Um dos estopins do desentendimento foi “Sabiá”, parceria de Chico com Tom Jobim, que venceu o 3.º Festival Internacional da Canção (da TV Globo), em 1968, e, num primeiro momento, foi recebida como uma canção alienada e saudosista.
Mais tarde, percebeu-se na letra da música “Sabiá” um subtexto, que poeticamente falava do exílio imposto a muitos dos que lutavam contra a ditadura.
Regina lembra, também, que já em 1965, quando Chico tinha 19, 20 anos, e estudava na Faculdade de Arquitetura e Urbanismo (FAU), da USP, ele enfrentou um desafio impensável para um artista tão jovem: musicar, a convite do diretor teatral e escritor Roberto Freire, o poema Morte e Vida Severina, do pernambucano João Cabral de Melo Neto (1920-1999), que ficou maravilhado com o resultado, encenado mundo afora.
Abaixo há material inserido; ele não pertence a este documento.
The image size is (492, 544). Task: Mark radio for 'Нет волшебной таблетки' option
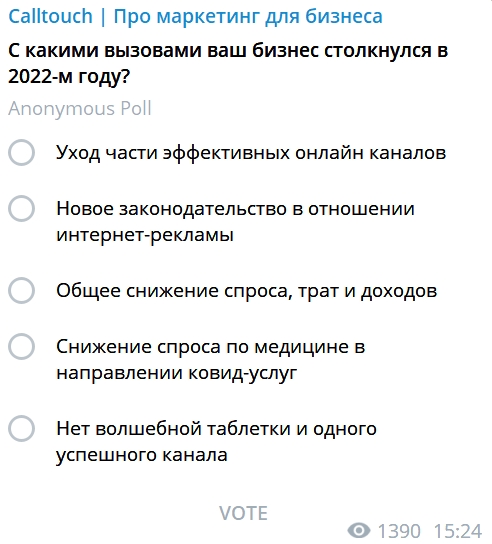[x=22, y=428]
A carreira de Chico, diz Wagner Homem, tem como marco inicial “Tem Mais Samba”, composta em 1965 e incluída no primeiro LP do artista, Chico Buarque de Hollanda, lançado em 1966, trazendo como carro-chefe “A Banda”, mas com outros clássicos da estatura de “A Rita”, “Pedro Pedreiro” (que o levou a ser contratado pela TV Record, em 1965) e “Olê Olá”. Esse álbum foi seguido por mais três volumes, todos recheados de clássicos.
Político
Tanto Regina quanto Homem atribuem a precocidade de Chico ao ambiente em que ele foi criado. Filho do historiador e professor universitário Sérgio Buarque de Holanda (autor do clássico Raízes do Brasil), ele teve, desde muito cedo, acesso irrestrito a livros, à boa música, tanto clássica quanto popular – seus pais, afinal de contas, se conheceram em um baile de carnaval, na década de 30. “Em sua casa, convivia com Vinicius de Moraes, Manuel Bandeira, amigos de seu pai. Mas creio que sua influência mais definitiva foi a bossa nova, e sobretudo João Gilberto, que o inspirou a aprender a tocar violão melhor e a cantar”, diz Regina.
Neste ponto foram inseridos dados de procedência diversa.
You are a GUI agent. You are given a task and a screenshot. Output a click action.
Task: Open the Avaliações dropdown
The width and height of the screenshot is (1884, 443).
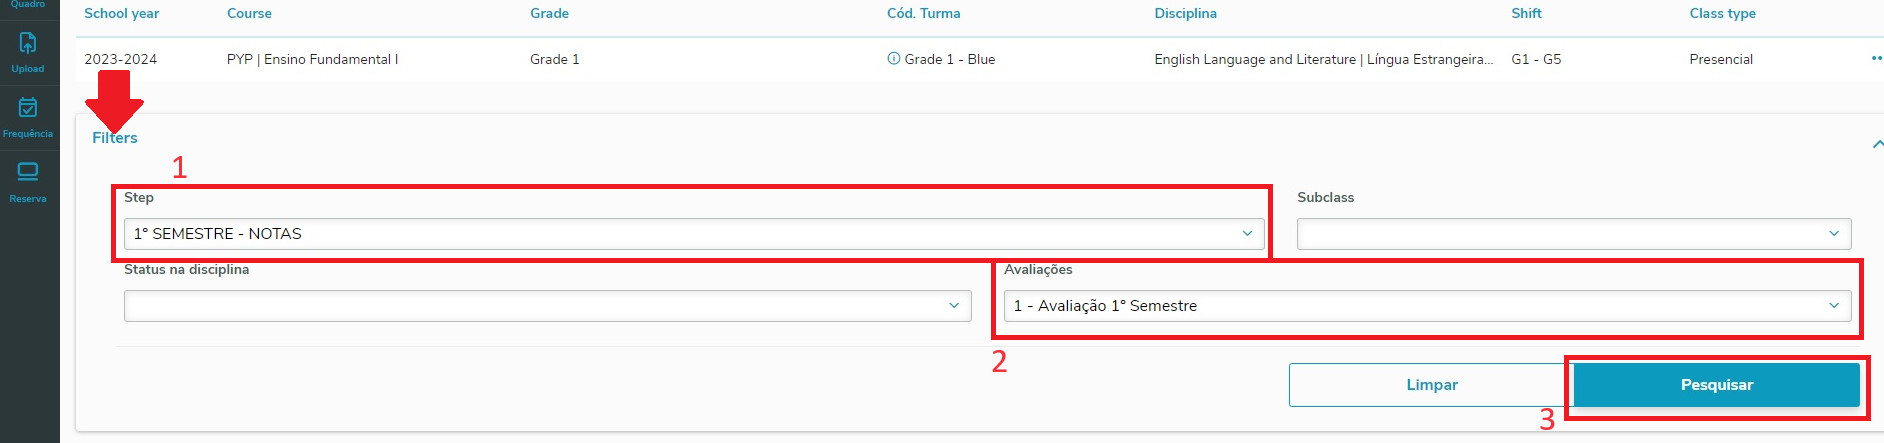tap(1427, 306)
Autor de canções sobre amores arrebatadores, tão sensuais quanto líricos, e festejado como grande conhecedor da alma feminina, Chico também foi sempre associado à militância política, ao engajamento. “Ele é um homem profundamente sensível ao que o cerca, e tudo o afeta. Desde sempre, teve preocupações sociais, presentes em muitas das suas canções, mas nunca quis ser identificado como um artista político.”
Essa faceta mais engajada, embora já fosse perceptível em suas primeiras canções, como “Pedro Pedreiro”, ganhou outra dimensão, na visão de Wagner Homem, depois do lançamento da canção “Apesar de Você”, escrita e originalmente interpretada por Chico Buarque em 1970, após seu retorno de um exílio voluntário na Itália, ao lado da mulher, a atriz Marieta Severo, com quem foi casado por mais de 30 anos.
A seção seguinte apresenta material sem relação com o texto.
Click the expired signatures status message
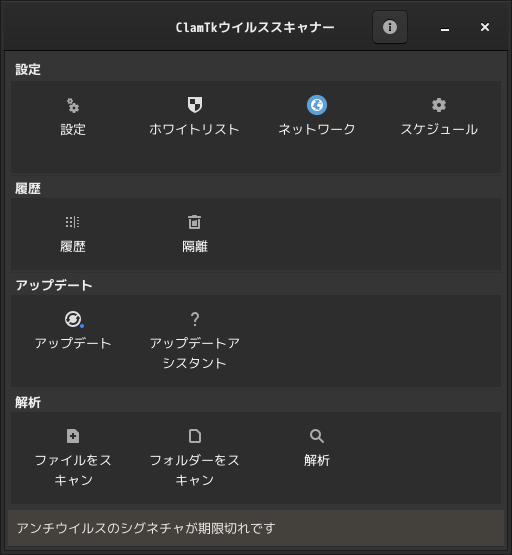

A canção foi lançada inicialmente como compacto simples, e vendeu 100 mil cópias até ser proibida pelo governo do presidente militar Emílio Garrastazu Médici. “Ele disse que não era sobre um general, mas a respeito de generalidades”, conta o pesquisador. “Apesar de Você” seria liberada oito anos mais tarde, durante o fim do governo de Ernesto Geisel, e incluída no mesmo álbum de “Cálice”, outro hino de resistência à ditadura, composto em parceria com Gilberto Gil e por anos também proibido pela censura.